Pero en la mayor parte de los casos, seamos realistas, las cosas no son tan fáciles como parece. La intimidad matrimonial propicia, en no pocas ocasiones, que en las causas de separación o divorcio, se creen o salgan a relucir una serie de diferencias, económicas, familiares, laborales, de relación con el otro cónyuge y con los hijos de ambos, que hagan imposible una solución amistosa. Evidentemente, no faltan casos en los que a pesar de todo, es posible lograr un divorcio consensuado.
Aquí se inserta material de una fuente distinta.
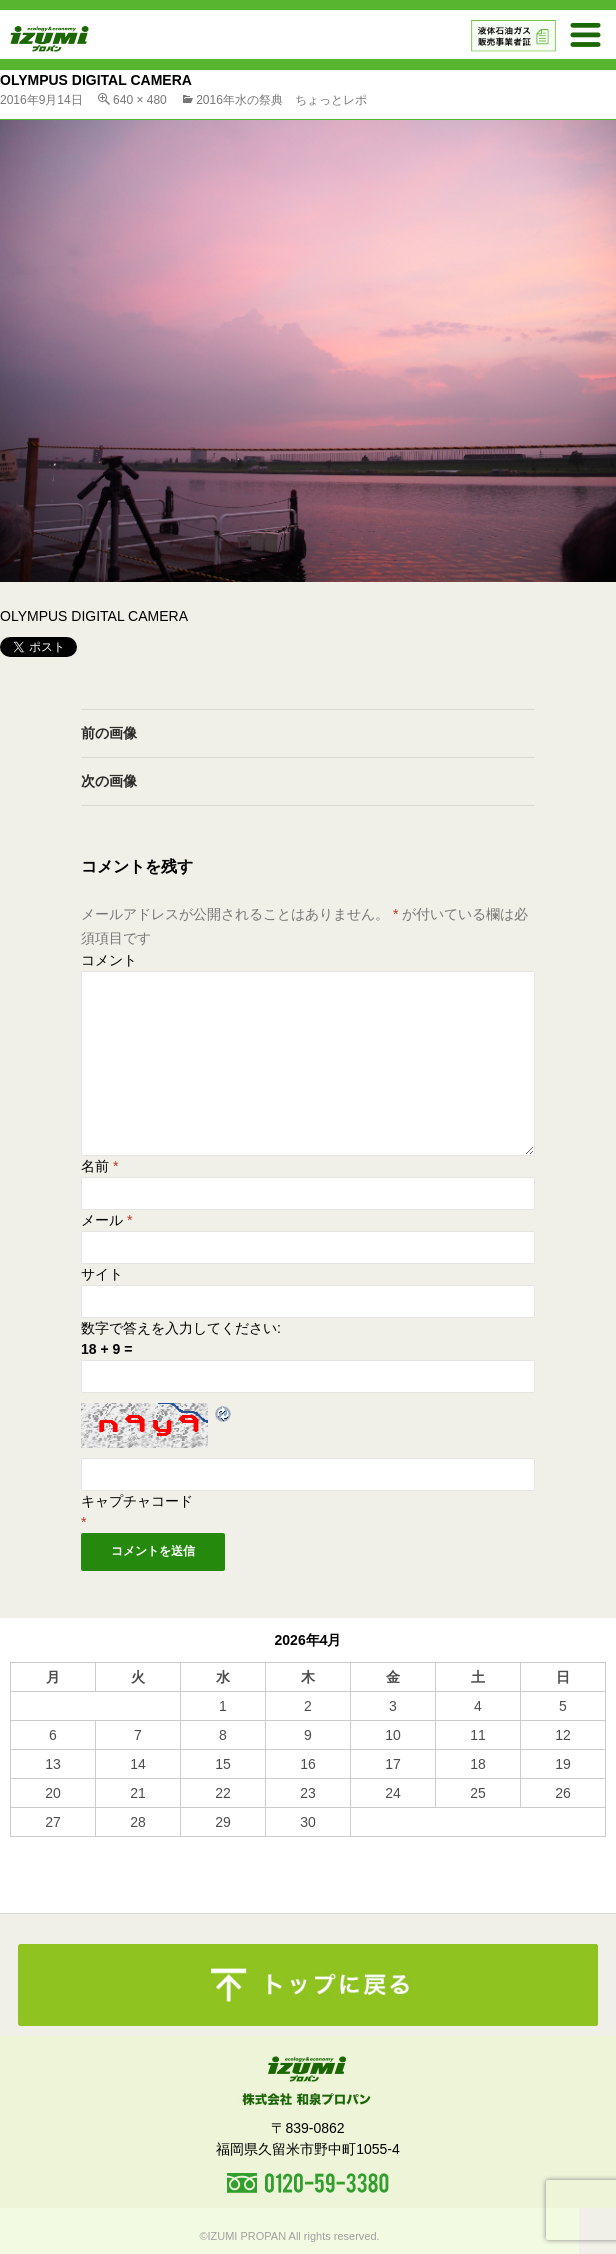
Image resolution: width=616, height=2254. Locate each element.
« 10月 (30, 1846)
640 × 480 (140, 100)
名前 (99, 1166)
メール (106, 1220)
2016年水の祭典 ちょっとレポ (281, 100)
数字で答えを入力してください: (181, 1328)
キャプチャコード (137, 1501)
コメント (109, 960)
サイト (102, 1274)
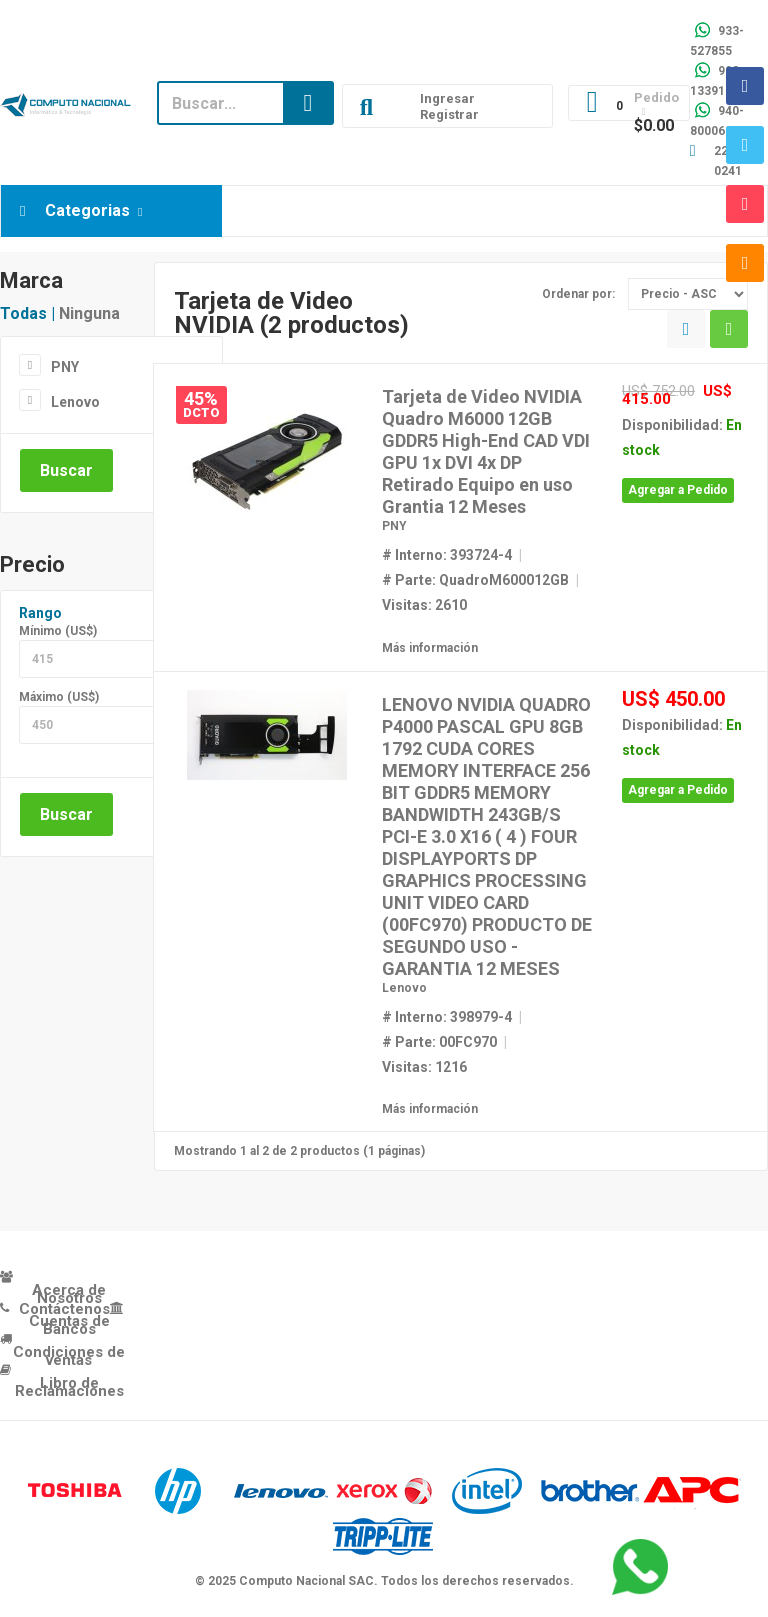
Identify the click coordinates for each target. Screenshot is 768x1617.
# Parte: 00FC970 (439, 1042)
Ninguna (89, 313)
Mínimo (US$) (58, 631)
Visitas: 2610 (424, 605)
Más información (430, 648)
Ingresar (447, 98)
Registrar (449, 114)
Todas (23, 313)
Insisto e insistiré, que si se llega a un acuerdo, bien venido sea; pero debe advertirse que lo normal es que los cónyuges traigan al procedimiento todo el odio contenido durante años; o el ejercicio de una mediata venganza, después haber soportado desprecios y vejaciones, o cualquier otras situaciones que afecten de manera importante a la esfera interna de la parte; cuando no, conductas decididamente seviciacas. Ni que decir tiene que en el caso de violencia de entre las partes, la situación deberá plantearse de otra manera.

Por todo ello, nos viene a la mente, que lo que jurídicamente determina el matrimonio, es el sentido de unidad; que entendemos que en el presente momento debemos resaltar una vez mas.
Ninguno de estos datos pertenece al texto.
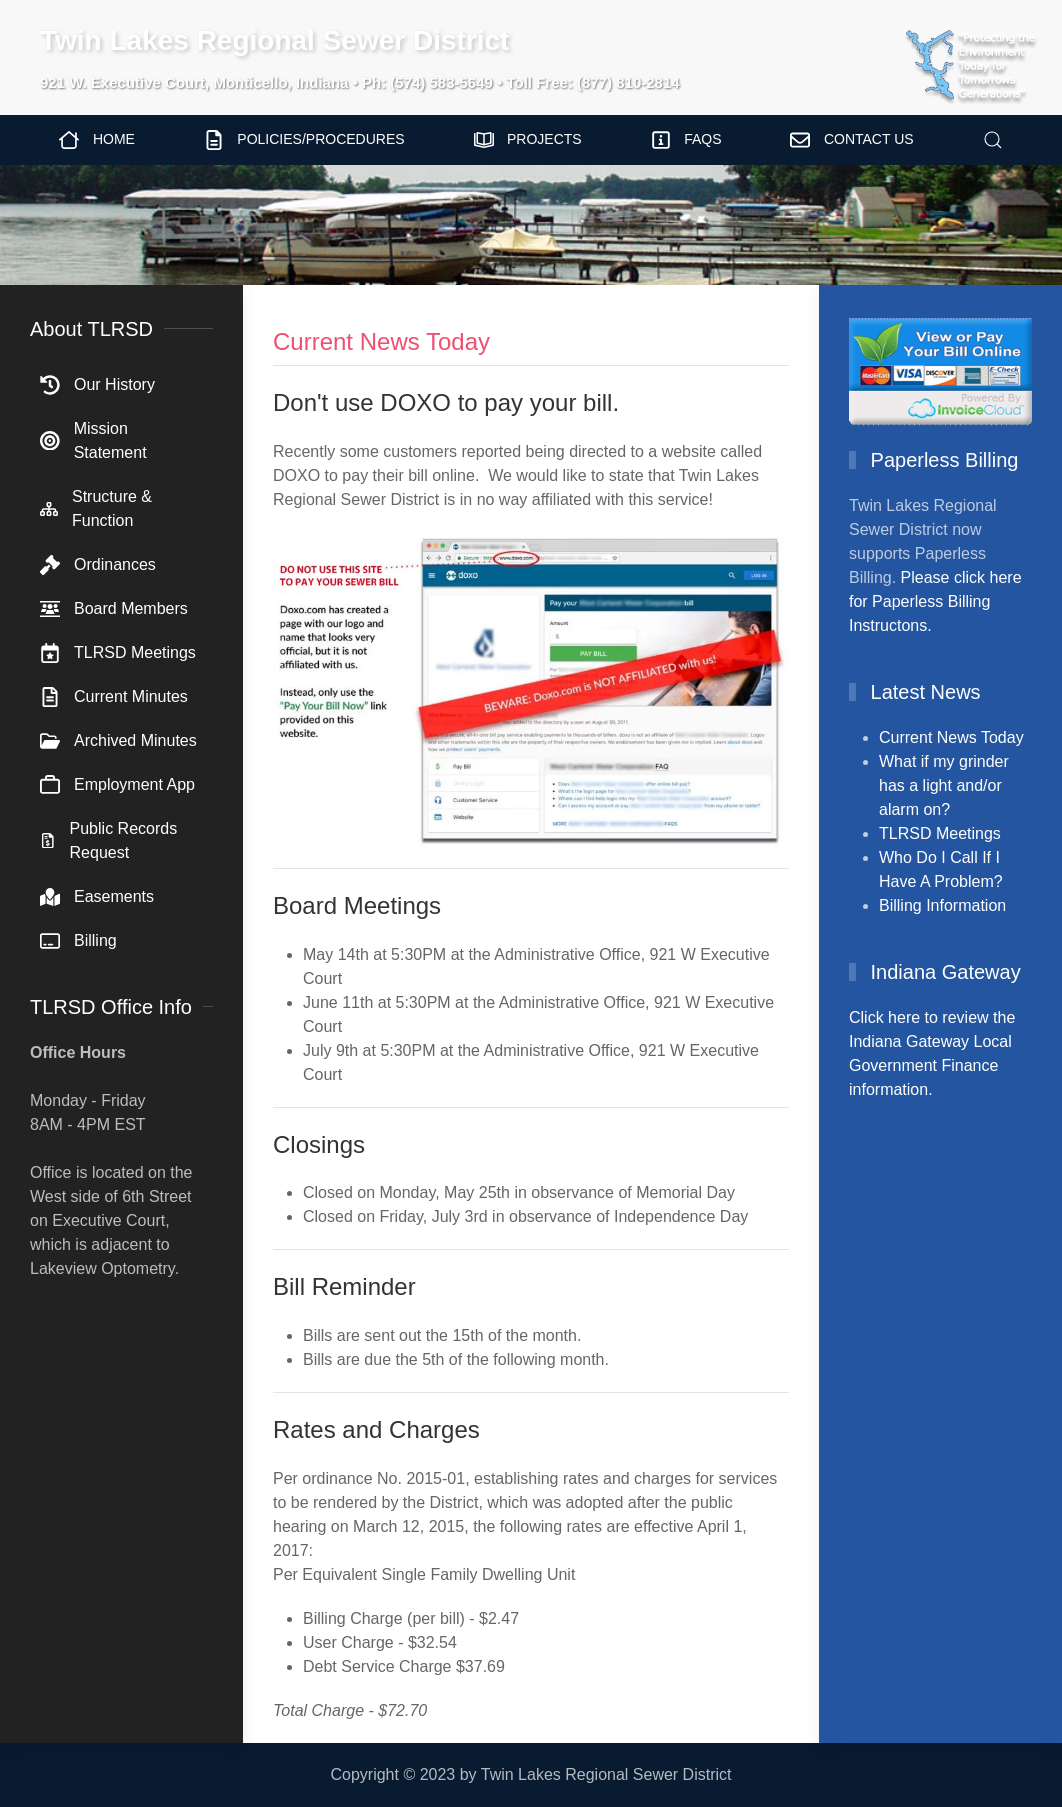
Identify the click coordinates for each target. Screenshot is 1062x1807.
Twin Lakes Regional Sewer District (274, 40)
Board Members (114, 609)
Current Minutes (114, 697)
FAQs (686, 140)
Tal sentido de unidad se desprende tanto si estamos en presencia de un matrimonio civil como si se ha contraído en forma religiosa Por ello, entendemos, que el matrimonio esta regido, entre otros, por los siguientes aspectos:

  • Igualdad en derechos y deberes, lo que se reconoce es una igualdad dentro del ámbito matrimonial, no pudiendo quedar supeditado uno de los cónyuges respecto del otro.
  • Guardarse fidelidad.
  • Deber de respetarse y socorrerse mutuamente.
  • Actuar en el interés de la familia

Desde el punto de vista del matrimonio civil, los artículos 66 al 70 del Código Civil, perfilan los derechos y deberes de los cónyuges, tales la igualdad ente ambos, la ayuda, el concepto de familia, la obligación de vivir juntos o la fijación de domicilio; etc…

En cuanto al matrimonio canónico, consistente, en una la alianza matrimonial, por la que el hombre y la mujer constituyen entre sí un consorcio de toda la vida, ordenado por su misma índole natural al bien de los cónyuges y a la generación y educación de la prole, , así dispone el Cánon 1055.

Desde otro punto de vista, puede advertirse, de la simple lectura de los cánones siguientes que en el Código de Derecho Canónico tanto el hombre como la mujer aparecen contemplados desde un plano de igualdad, como lo demuestra el hecho de que jamás se hace referencia al varón por una parte y a la mujer por otra, pues siempre se hace alusión, una y otra vez a los cónyuges, como unidad. Además, como venimos manteniendo, se demuestra tal extremo en el Cánon 1061, párrafo primero, cuando se mantiene “….mediante el cual (se refiere al matrimonio) los cónyuges se hacen una sola carne. “

Cuando tenemos redactado el presente escrito me llega la noticia de que, España es el cuarto país de la Unión Europea en el que se produjeron más separaciones y divorcios durante el año 2012. De cada diez matrimonios contraídos en Europa, siete se rompieron en nuestro país, en tanto que en el resto de Europa, de cada 10 matrimonios, se rompieron, cinco.

En el año 2012, se produjeron en España,104.262 rupturas matrimoniales; un 150 más que en el año 2002 en el que las rupturas ascendieron a 41.7621; en Europa ha aumentado el número de divorcios; un 4%, sobre todo, como consecuencia del incremento de divorcios que se produjeron en España.